Dank der Unterstützung durch die Demokratische Aktion bekam Caldera Sondervollmachten im Parlament. Im vergangenen Juli ließ er das Gesetz über die Verstaatlichung der Ölindustrie ändern. Im Januar dieses Jahre führte dies zur Rückkehr der transnationalen Ölkonzerne nach Venezuela (vgl. frühere POONAL-Ausgaben). Jetzt wird die Reform des Sozialversicherungssystems der Arbeiter*innen erwartet – in Übereinstimmung mit den Forderungen des Privatsektors. Die größten Unstimmigkeiten haben sich im Wirtschaftsplan gezeigt.
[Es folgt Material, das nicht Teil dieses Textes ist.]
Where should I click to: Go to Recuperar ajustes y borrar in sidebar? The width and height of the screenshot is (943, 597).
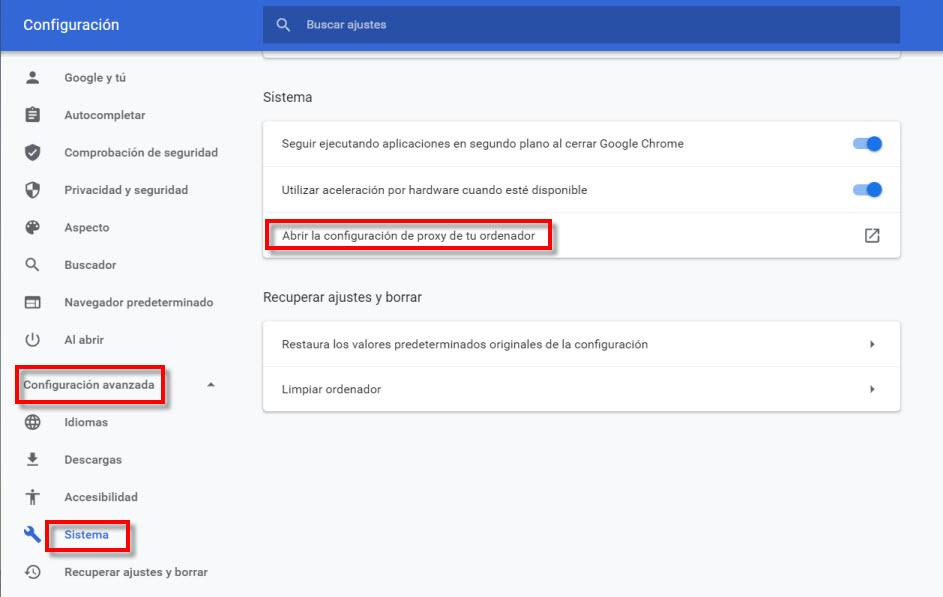(136, 572)
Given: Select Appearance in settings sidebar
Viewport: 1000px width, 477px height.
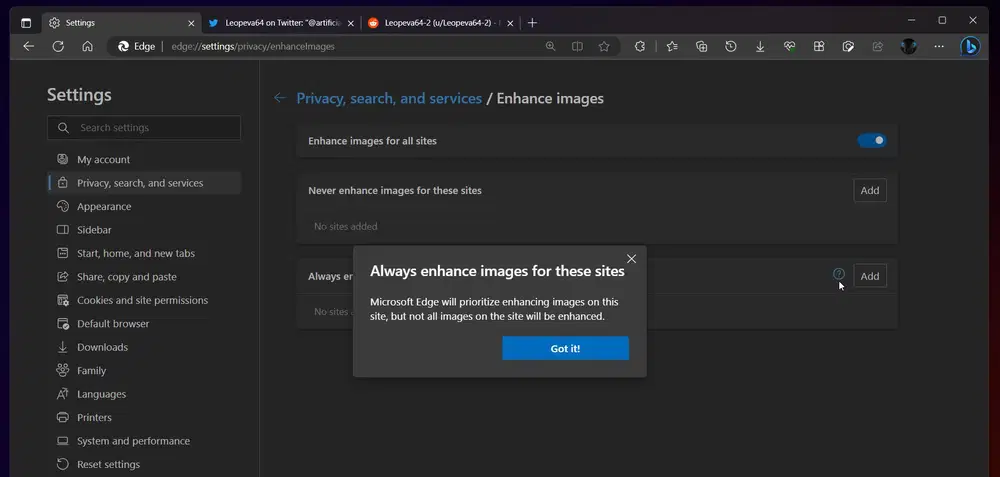Looking at the screenshot, I should tap(104, 207).
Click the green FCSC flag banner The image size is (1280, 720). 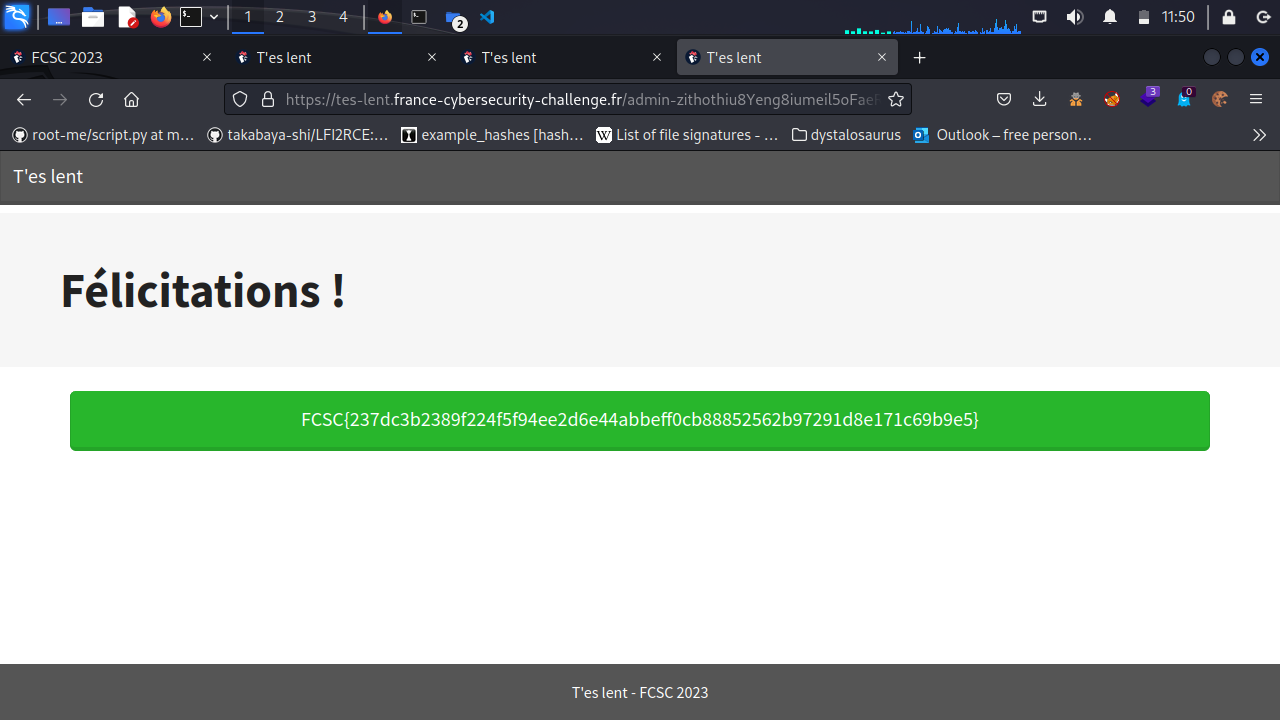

Dem Land wurden insgesamt sieben solcher Pläne präsentiert, die nach den Namen einiger Minister getauft wurden (Plan Sosa, Plan Baptista, Plan Corrales, Plan Matos). Konkrete Wirkungen blieben aus. So ging der Plan Sosa von 1994 angesichts der Realität völlig unter. 1994 war das Jahr des finanziellen Zusammenbruchs und die Regierung entschloß sich, unter wenig vertrauenswürdigen Garantiebedingungen sieben Milliarden Dollar an die Banken zu zahlen, damit sie „den Sparern haften können“. Zwei Jahre später, Julio Sosa ist nicht mehr Kabinettsmitglied, fehlen dem Land für 1995 etwa fünf Milliarden Dollar. Trotz Exporterlösen (hauptsächlich durch das Öl) von 18 Milliarden Dollar, höher als die Prognosen der Behörden es erwarteten.

„Meine Absichtserklärung an das venezolanische Volk“, hieß pompös das Programm Calderas, mit dem er zu den Wahlen im Dezember 1993 antrat. Die Anspielung auf die Absichtserklärung, die Andrés Pérez mit dem Internationalen Währungsfonds (IWF) für ein traumatisches makro-ökonomisches Anpassungsprogramm unterschrieb, war nicht zufällig. Zu der bekanntesten Folge dieses Programmes gehörte der „Caracazo“, der Putschversuch vom Februar 1989. Es ist nur ein Jahr her, da sagte Caldera: „Wir werden nicht vor dem IWF auf die Knie fallen.“ Jetzt, d.h. seit Oktober 1995 hat sein Finanzminister Luis Raúl Matos ständige Treffen mit Funktionären des Internationalen Währungsfonds. Es geht dabei darum, die Leitlinien für das festzulegen, was die Regierung die „Agenda Venezuela“ nennt. In Wirklichkeit wird ein neues Anpassungsprogramm ausgearbeitet, das Privatisierungen, eine Verkleinerung des Staatssektors, Subventionskürzungen (wie beim Benzin) und die Wechselkursfreigabe (seit Juni 1994 existiert eine entsprechende Kontrolle) umfaßt.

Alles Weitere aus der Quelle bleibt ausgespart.